Acautelemo-nos
contra uma paixão, que pôde perverter um Apóstolo, na escola, e à vista de
Jesus Cristo, e lança na alma tão densas trevas a ponto de poder levá-la ao
desespero mesmo diante da própria Misericórdia.
Toda paixão
cega;mas, a avareza ainda mais. Olhemos o triste exemplo de Judas Iscariotes!

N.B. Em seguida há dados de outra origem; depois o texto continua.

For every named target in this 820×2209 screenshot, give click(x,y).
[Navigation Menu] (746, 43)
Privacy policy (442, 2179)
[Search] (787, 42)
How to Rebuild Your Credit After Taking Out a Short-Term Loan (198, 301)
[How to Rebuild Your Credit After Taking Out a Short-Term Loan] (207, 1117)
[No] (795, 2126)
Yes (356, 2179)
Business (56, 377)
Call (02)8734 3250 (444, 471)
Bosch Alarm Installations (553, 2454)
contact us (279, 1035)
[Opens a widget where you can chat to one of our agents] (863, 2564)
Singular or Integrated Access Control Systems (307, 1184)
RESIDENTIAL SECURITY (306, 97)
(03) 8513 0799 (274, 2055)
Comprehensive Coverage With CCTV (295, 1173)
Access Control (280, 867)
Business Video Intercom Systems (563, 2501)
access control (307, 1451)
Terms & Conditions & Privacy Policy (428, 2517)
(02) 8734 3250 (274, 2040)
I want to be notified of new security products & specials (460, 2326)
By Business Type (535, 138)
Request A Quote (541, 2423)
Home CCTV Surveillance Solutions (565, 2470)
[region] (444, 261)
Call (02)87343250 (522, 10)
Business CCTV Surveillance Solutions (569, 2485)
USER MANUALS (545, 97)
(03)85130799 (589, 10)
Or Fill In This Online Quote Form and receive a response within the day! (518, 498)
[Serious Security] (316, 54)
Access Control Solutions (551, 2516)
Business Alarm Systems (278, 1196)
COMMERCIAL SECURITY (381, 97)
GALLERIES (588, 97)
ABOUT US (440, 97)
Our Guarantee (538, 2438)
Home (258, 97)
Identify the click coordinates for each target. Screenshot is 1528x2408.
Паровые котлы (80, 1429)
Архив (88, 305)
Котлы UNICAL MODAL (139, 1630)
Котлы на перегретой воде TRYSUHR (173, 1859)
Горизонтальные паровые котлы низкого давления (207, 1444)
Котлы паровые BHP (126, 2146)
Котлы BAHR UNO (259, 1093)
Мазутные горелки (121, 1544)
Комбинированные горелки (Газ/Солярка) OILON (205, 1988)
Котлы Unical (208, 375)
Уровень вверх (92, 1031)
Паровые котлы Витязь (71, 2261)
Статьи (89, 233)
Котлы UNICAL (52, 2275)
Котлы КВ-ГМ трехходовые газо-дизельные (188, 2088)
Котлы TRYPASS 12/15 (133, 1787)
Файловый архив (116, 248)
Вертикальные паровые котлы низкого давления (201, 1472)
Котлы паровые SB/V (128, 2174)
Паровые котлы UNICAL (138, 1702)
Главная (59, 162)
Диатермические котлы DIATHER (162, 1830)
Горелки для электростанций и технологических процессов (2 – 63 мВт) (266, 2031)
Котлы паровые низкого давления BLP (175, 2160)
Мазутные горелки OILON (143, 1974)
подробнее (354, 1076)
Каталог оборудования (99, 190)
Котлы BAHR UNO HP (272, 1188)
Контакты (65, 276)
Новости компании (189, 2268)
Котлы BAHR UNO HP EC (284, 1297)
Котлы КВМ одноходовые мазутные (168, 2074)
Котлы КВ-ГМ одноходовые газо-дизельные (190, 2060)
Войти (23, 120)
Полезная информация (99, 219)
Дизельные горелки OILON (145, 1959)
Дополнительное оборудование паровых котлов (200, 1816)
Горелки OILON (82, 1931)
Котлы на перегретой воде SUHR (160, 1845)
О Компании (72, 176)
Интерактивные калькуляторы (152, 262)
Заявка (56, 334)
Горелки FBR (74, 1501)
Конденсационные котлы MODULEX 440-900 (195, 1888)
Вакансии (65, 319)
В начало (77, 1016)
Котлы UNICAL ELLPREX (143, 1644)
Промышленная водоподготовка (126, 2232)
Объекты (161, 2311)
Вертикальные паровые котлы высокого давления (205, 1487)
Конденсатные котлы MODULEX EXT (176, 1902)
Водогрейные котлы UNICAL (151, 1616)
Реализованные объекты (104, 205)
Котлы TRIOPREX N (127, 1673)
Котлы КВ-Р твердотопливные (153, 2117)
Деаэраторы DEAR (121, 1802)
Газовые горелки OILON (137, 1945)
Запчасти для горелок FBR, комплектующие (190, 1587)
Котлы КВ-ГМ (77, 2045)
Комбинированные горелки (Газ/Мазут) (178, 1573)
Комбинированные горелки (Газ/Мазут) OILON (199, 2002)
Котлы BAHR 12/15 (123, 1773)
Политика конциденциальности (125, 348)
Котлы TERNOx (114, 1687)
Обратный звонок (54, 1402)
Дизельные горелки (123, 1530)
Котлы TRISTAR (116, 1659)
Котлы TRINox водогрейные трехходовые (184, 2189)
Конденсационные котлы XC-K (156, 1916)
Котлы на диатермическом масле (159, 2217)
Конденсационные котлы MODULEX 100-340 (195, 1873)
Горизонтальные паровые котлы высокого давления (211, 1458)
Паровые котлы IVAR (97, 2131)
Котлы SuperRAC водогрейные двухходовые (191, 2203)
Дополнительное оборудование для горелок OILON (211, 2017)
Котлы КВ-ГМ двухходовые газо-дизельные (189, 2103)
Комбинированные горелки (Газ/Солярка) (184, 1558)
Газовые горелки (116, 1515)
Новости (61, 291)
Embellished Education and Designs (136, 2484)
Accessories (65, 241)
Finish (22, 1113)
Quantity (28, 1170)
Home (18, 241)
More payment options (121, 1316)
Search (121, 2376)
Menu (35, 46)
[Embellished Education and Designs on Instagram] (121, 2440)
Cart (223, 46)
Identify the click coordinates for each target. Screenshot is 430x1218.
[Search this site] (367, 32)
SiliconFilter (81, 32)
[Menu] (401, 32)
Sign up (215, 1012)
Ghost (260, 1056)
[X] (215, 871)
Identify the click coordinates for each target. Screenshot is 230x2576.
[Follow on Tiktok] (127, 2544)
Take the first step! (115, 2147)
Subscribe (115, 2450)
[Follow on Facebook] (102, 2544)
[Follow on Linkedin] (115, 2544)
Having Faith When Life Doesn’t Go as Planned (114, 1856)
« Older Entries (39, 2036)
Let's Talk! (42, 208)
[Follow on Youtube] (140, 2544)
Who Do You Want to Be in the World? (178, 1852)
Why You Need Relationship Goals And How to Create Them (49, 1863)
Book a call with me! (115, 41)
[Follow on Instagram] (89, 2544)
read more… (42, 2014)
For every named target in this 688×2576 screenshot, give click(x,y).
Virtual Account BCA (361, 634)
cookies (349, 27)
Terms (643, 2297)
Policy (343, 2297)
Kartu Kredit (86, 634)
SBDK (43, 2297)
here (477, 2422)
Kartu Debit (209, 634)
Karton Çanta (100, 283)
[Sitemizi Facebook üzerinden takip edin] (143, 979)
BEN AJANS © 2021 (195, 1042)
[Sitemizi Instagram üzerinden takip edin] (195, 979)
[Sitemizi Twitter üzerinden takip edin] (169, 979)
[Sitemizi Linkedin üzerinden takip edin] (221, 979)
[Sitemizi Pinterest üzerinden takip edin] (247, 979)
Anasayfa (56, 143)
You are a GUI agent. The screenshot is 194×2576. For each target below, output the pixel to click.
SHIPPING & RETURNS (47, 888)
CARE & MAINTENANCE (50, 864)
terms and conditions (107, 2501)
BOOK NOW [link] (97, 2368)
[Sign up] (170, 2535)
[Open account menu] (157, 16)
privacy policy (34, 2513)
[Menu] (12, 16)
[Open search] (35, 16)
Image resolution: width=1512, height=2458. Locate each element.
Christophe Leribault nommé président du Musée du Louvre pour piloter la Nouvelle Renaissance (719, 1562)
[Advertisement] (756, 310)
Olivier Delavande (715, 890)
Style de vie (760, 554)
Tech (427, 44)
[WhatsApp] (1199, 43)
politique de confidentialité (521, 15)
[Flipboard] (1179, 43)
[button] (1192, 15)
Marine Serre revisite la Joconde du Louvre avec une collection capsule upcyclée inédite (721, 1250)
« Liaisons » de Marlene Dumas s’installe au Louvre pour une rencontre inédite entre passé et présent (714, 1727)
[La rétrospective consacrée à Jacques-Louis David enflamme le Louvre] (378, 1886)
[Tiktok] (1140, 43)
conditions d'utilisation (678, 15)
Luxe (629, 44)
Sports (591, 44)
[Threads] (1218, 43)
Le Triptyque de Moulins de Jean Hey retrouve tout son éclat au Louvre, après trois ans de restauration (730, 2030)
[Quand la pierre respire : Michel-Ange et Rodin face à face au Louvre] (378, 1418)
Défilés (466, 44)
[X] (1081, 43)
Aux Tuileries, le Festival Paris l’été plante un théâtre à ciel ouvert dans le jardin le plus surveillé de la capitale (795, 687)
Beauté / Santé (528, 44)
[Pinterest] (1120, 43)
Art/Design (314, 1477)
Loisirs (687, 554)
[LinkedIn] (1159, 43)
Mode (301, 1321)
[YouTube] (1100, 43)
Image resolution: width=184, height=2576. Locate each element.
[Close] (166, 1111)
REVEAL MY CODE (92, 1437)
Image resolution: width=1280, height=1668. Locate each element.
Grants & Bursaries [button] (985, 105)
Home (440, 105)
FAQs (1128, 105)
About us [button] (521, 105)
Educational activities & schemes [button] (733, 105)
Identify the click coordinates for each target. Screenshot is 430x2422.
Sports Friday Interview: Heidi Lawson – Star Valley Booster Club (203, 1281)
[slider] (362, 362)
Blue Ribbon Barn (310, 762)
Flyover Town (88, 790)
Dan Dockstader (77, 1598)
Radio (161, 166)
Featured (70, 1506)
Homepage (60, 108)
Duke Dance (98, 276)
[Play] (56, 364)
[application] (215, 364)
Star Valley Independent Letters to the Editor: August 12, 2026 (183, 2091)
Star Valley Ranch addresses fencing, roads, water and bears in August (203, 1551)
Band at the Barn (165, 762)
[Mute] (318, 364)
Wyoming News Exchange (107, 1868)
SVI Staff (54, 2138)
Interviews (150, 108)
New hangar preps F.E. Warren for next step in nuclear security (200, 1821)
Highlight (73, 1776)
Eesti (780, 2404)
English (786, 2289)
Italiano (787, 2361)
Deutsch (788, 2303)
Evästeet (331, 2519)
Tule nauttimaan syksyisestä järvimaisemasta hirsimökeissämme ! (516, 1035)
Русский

Quem, melhor do que Judas, devia conhecer o nada das riquezas e a excelência da
pobreza voluntária? Tinha mais oportunidade de ver que o dinheiro nos pode ajudar a ganhar o céu, quando o damos
aos pobres. Ele era encarregado exatamente desta missão de caridade. Mas, pelo
contrário, só pelo fato de estar lidando com o dinheiro, a ele se apegou. O
dinheiro que ele recolhia era justamente para a Igreja poder ajudar aos pobres.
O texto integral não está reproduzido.